20 dicembre 2012 19:050 commenti

In Parlamento scoppia il caos. L’unico punto fermo, quando siamo ormai giunti agli sgoccioli della legislatura, è che mancano poche ore all’approvazione definitiva della Legge di Stabilità, passata in Senato e prossima all’ottenimento del disco verde presso la Camera.

Il decreto liste pulite rimane invece fermo al palo, arenandosi nei locali di Palazzo Madama. Anche per quanto riguarda la legge per le firme per le elezioni è dura lotta tra i partiti alla Camera.

Quella di oggi, dal punto di vista politico, è dunque una giornata convulsa. Monti si candida ufficialmente e il 24 febbraio si vota. Intorno a questi due assi ruotano una serie di manovre da approvare all’ultimo momento, prima del definitivo fotofinish. La Commissione di Bilancio per il momento ha bocciato la legge sull’incandidabilità, nonché il divieto per i condannati in via definitiva di ricoprire carice di governo.
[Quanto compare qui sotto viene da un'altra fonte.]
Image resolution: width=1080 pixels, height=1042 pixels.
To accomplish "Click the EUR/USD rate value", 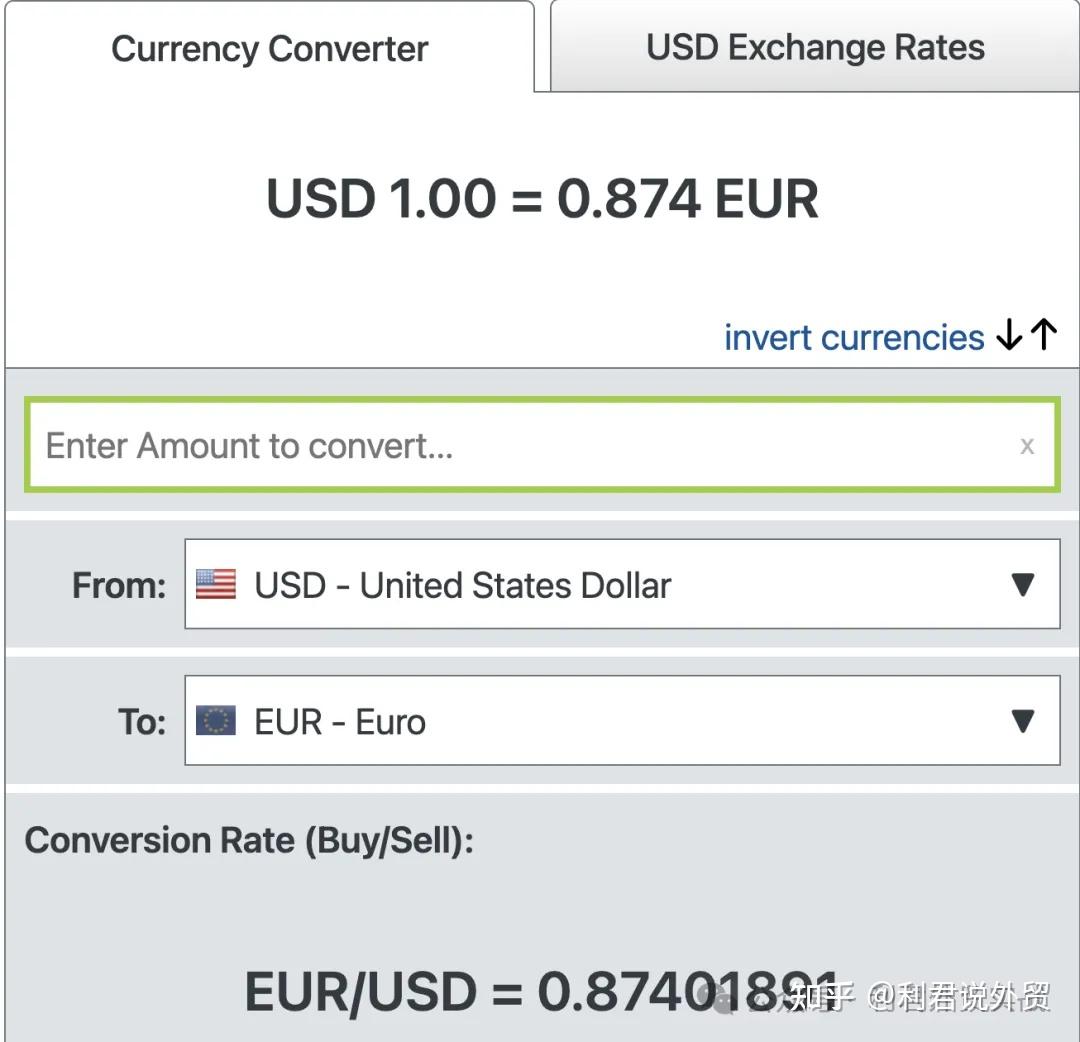I will click(x=540, y=992).
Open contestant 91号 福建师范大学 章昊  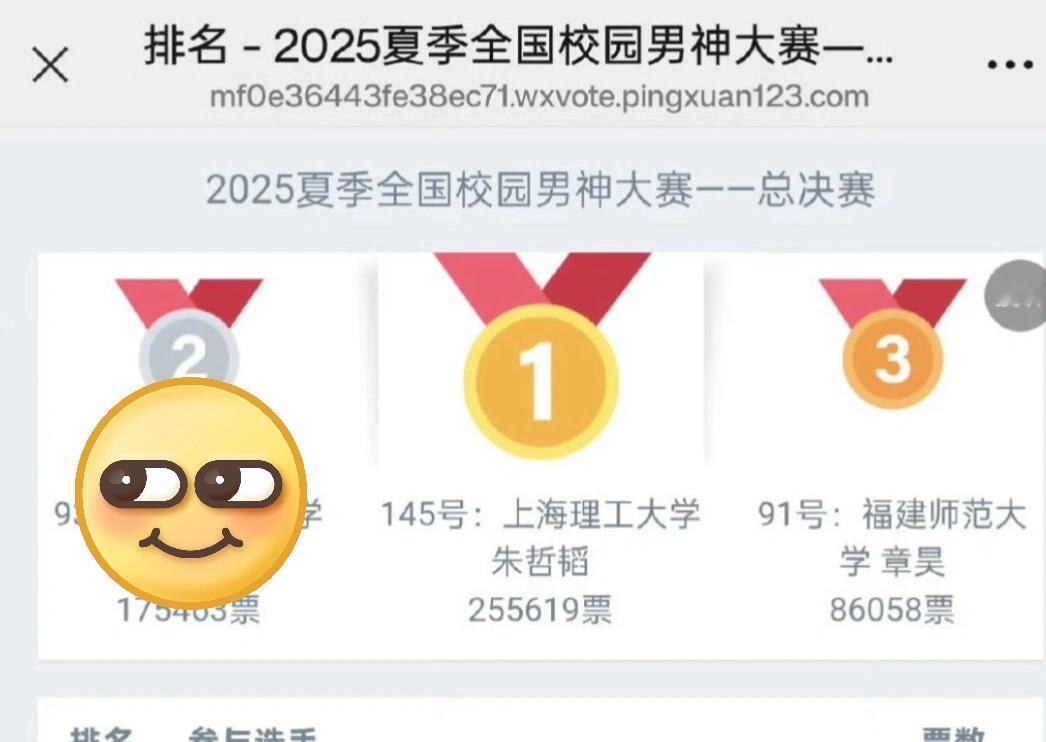click(892, 537)
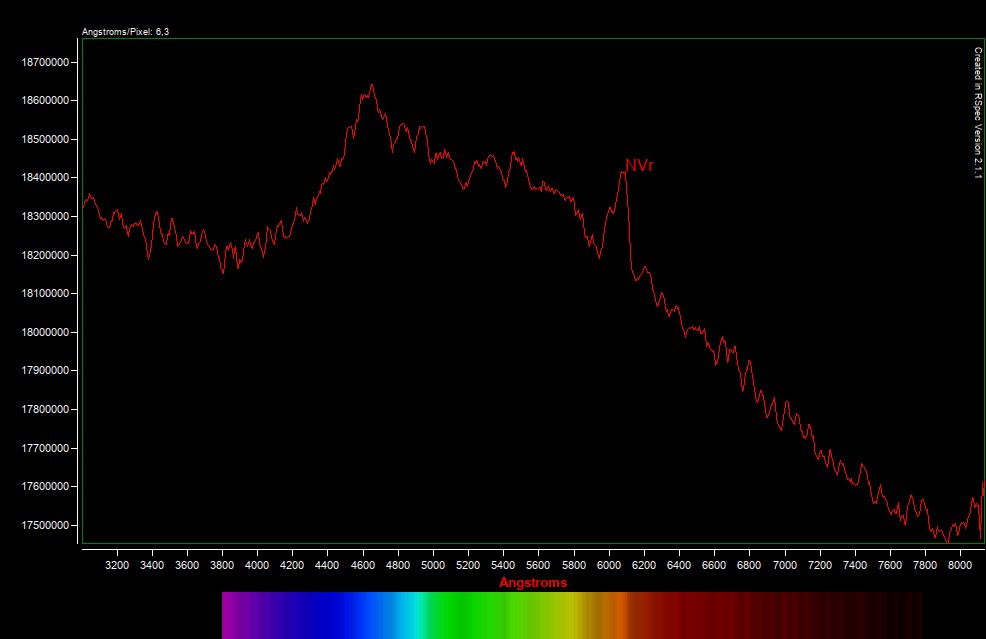The image size is (986, 639).
Task: Click the red Angstroms x-axis title
Action: pos(533,582)
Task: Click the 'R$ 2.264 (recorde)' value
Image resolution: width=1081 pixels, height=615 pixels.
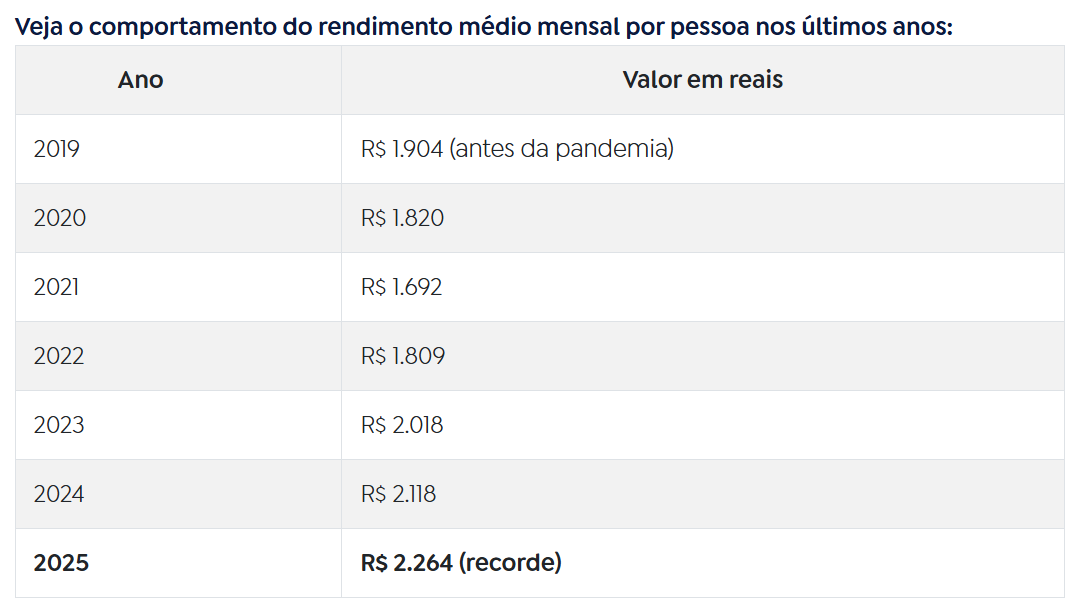Action: tap(461, 563)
Nel frattempo è scontro sulla Legge delle Firme per l’elezione alla Camera. Nel pomeriggio il Pd ha minacciato di non votare per la conversione del decreto elettorale sulla raccolta, qualora il testo originario varato dal governo dovesse essere modificato. Ad annunciarlo è Michele Ventura, vicepresidente del gruppo, nel corso della riunione dei capigruppo di Montecitorio.

La tensione ha toccato punti altissimi, soprattutto durante lo scontro tra Gianclaudio Bressa del Pd e Peppino Calderisi del Pdl.